Start of EXTRACTED RECORDS
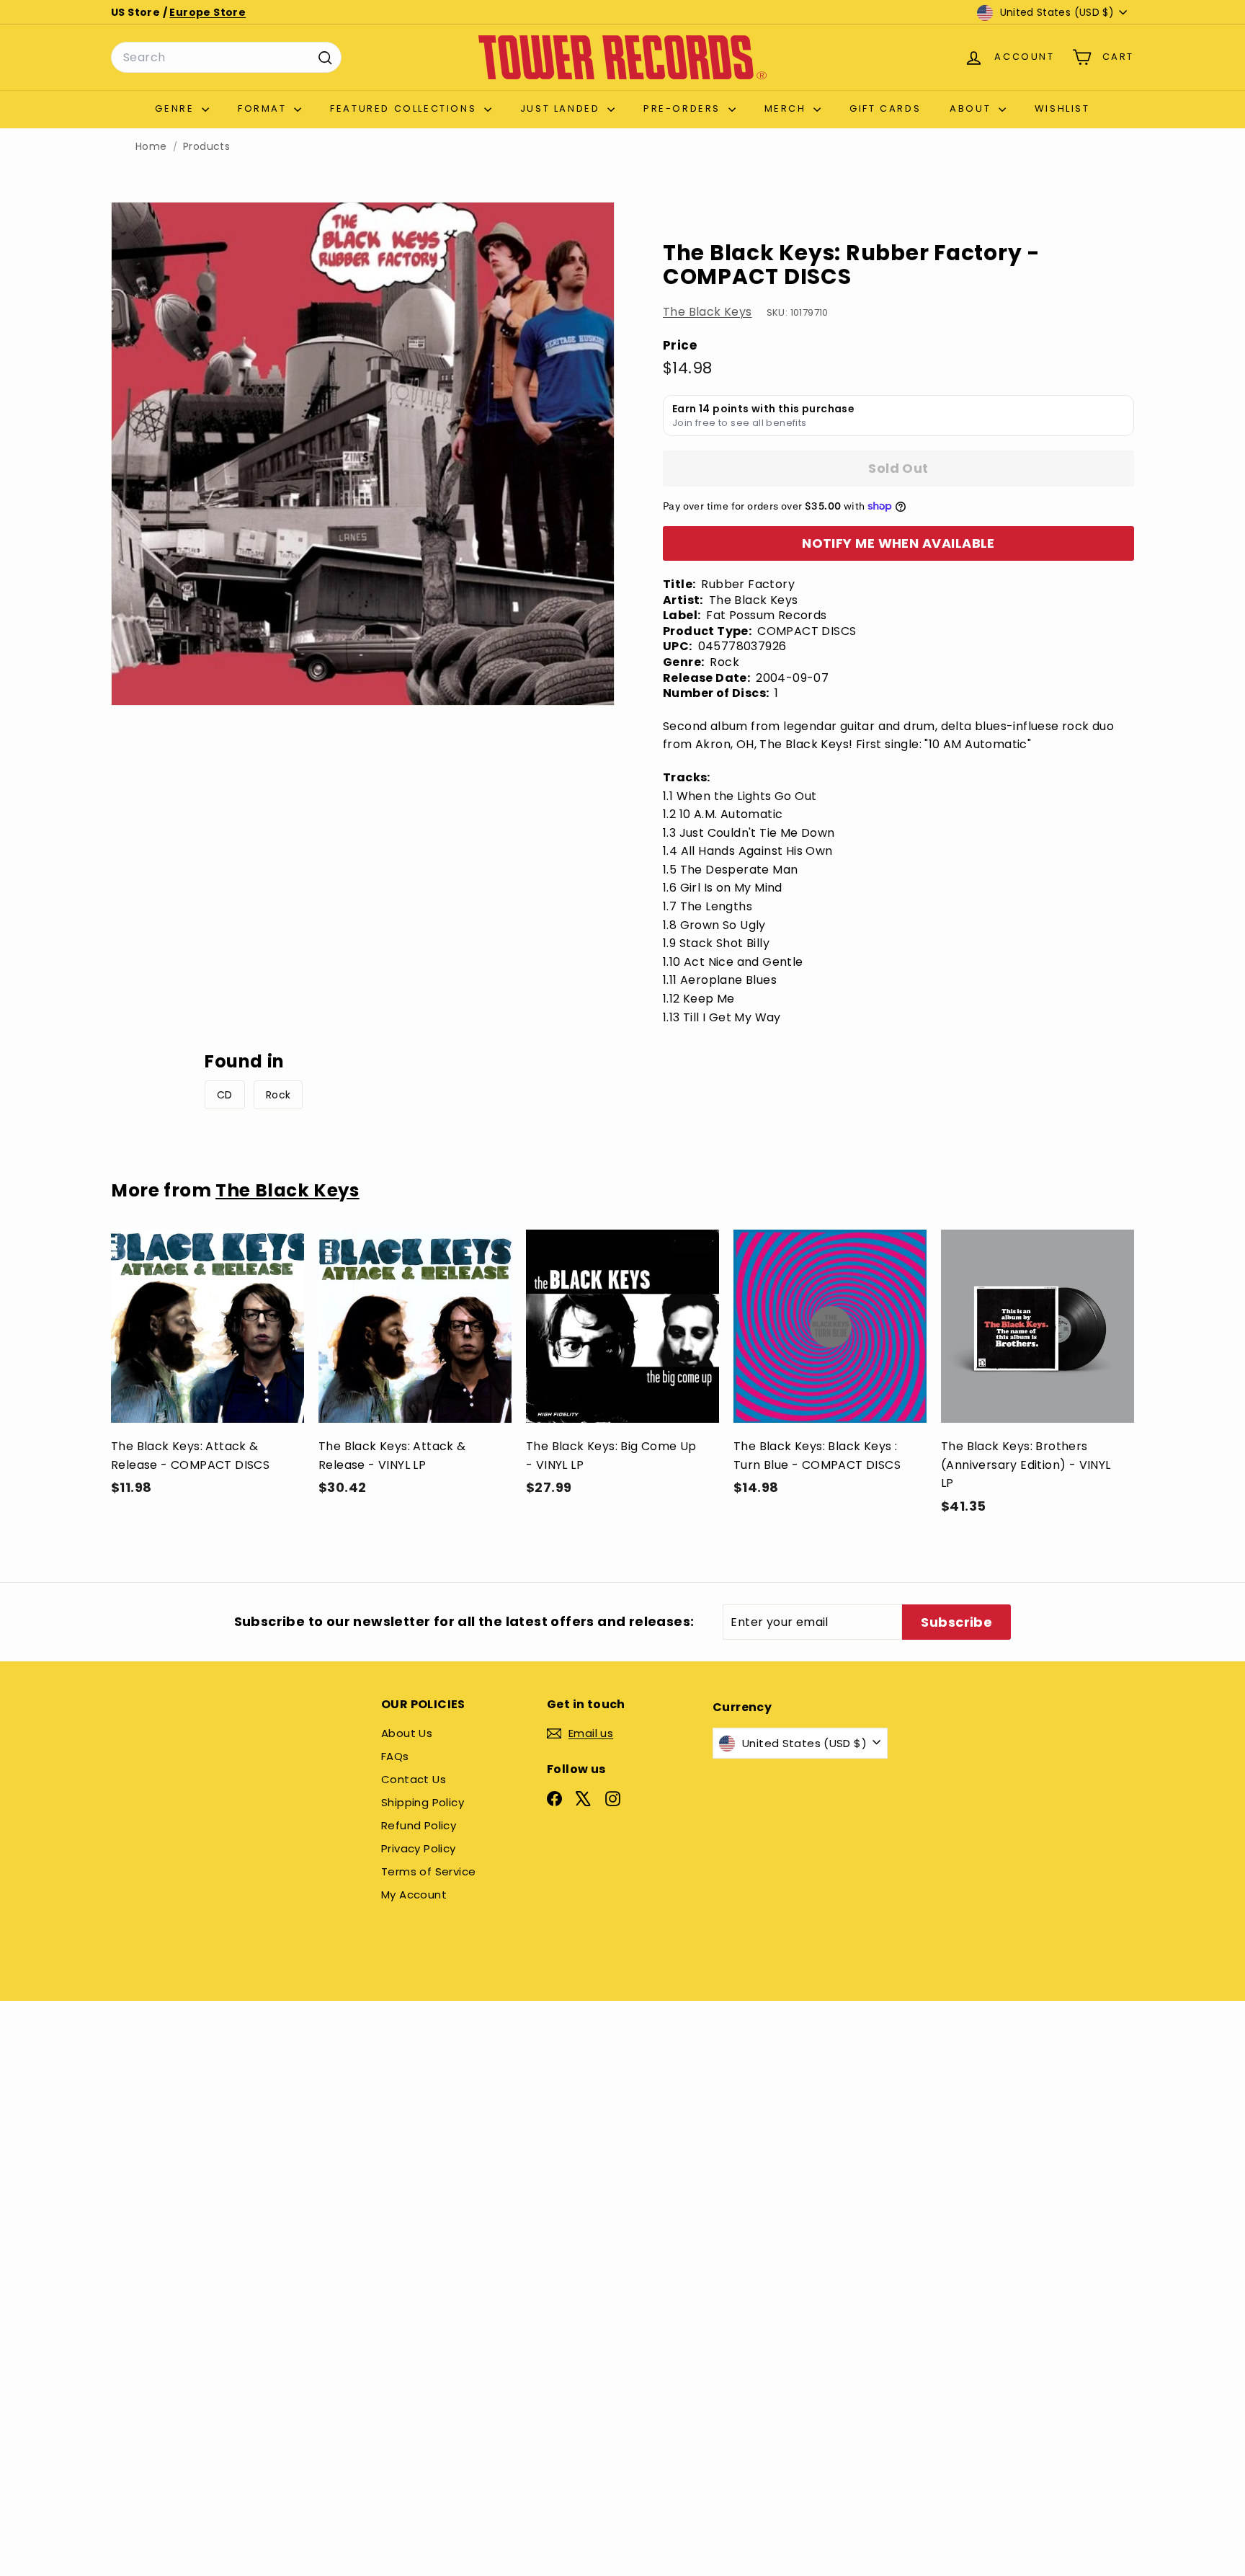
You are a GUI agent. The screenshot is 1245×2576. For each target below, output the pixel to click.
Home (151, 147)
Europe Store (207, 12)
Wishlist (1062, 108)
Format (264, 108)
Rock (278, 1095)
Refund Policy (418, 1825)
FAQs (395, 1756)
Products (206, 147)
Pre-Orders (684, 108)
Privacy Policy (418, 1848)
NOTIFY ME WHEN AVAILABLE (898, 543)
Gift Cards (885, 108)
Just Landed (562, 108)
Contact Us (413, 1779)
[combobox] (226, 58)
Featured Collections (405, 108)
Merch (787, 108)
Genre (176, 108)
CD (225, 1095)
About (972, 108)
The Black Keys (707, 311)
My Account (414, 1894)
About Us (406, 1733)
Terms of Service (428, 1871)
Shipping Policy (422, 1802)
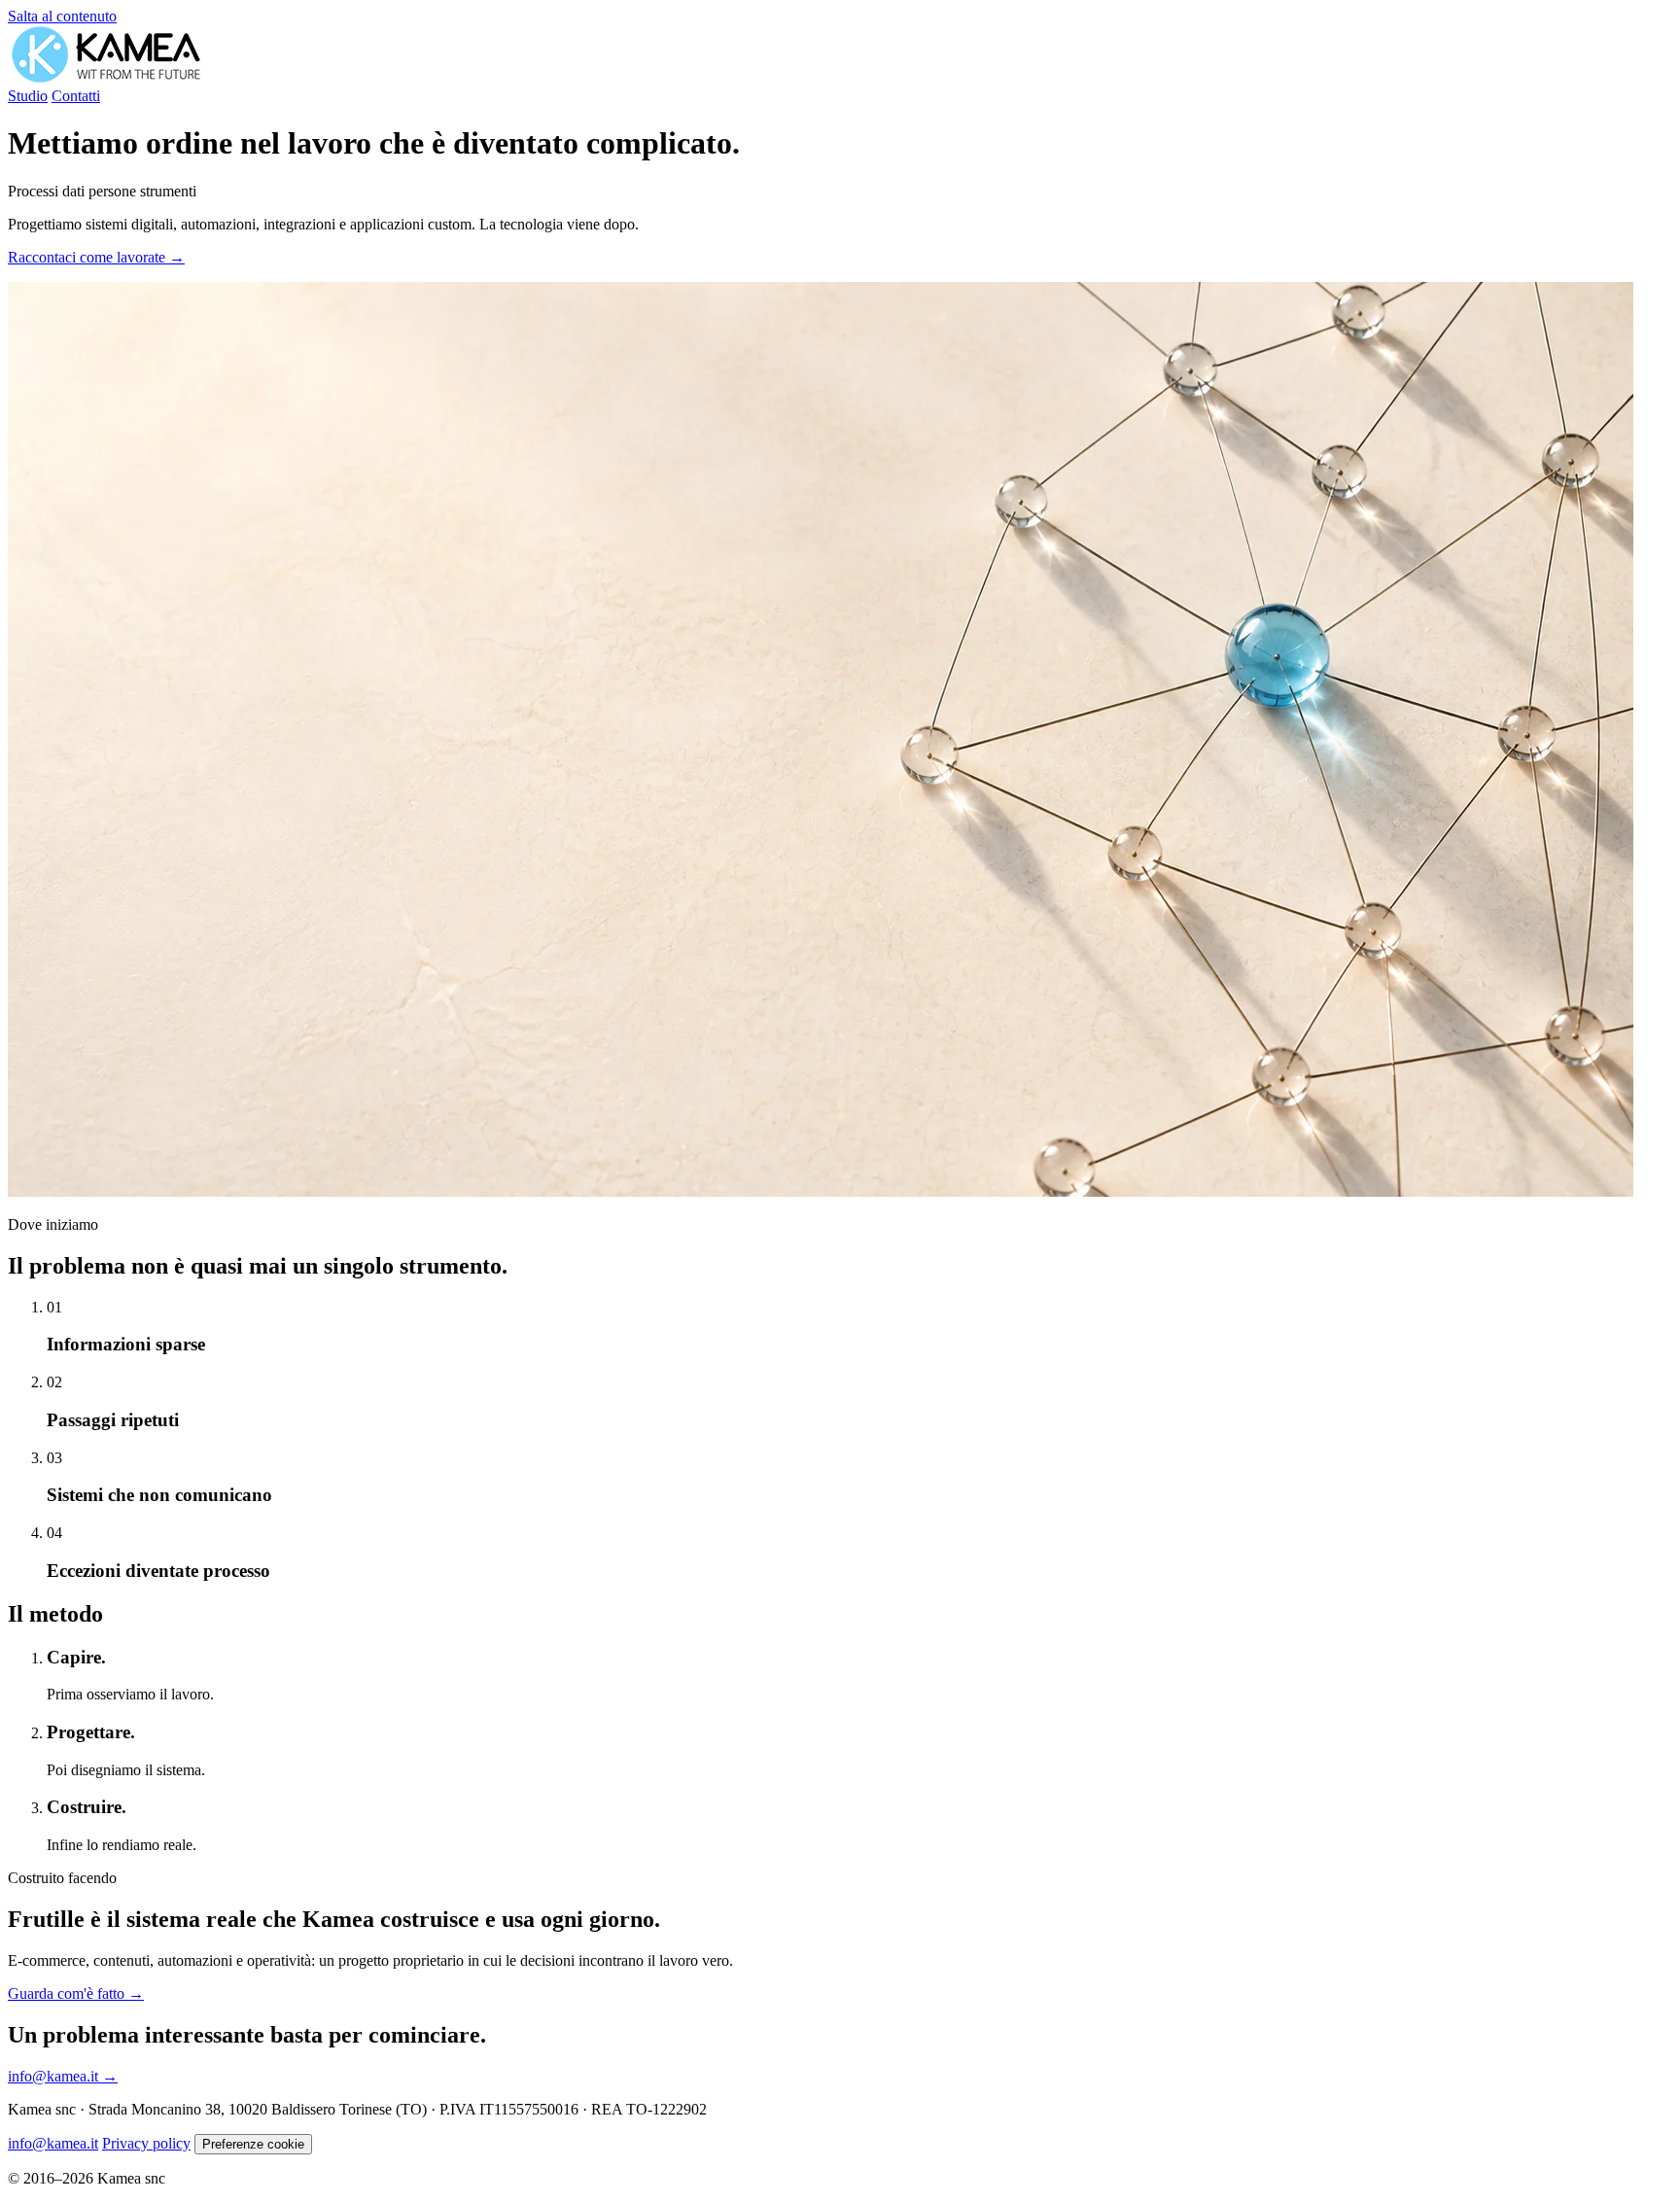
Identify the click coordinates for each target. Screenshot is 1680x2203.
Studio (28, 95)
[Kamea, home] (106, 78)
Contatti (76, 95)
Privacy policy (146, 2143)
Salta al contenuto (62, 16)
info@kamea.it (63, 2076)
End of EXTRACTED RECORDS
Nothing but the lines from the one containing "Gift Cards (885, 108)" through the last line of the data should appear in the answer, copied exactly, with pictures excluded.

Gift Cards (885, 108)
Just Landed (562, 108)
Contact Us (413, 1779)
[combobox] (226, 58)
Featured Collections (405, 108)
Merch (787, 108)
Genre (176, 108)
CD (225, 1095)
About (972, 108)
The Black Keys (707, 311)
My Account (414, 1894)
About Us (406, 1733)
Terms of Service (428, 1871)
Shipping Policy (422, 1802)
Identify the click coordinates for each target. Screenshot is 1680x2203.
Studio (28, 95)
[Kamea, home] (106, 78)
Contatti (76, 95)
Privacy policy (146, 2143)
Salta al contenuto (62, 16)
info@kamea.it (63, 2076)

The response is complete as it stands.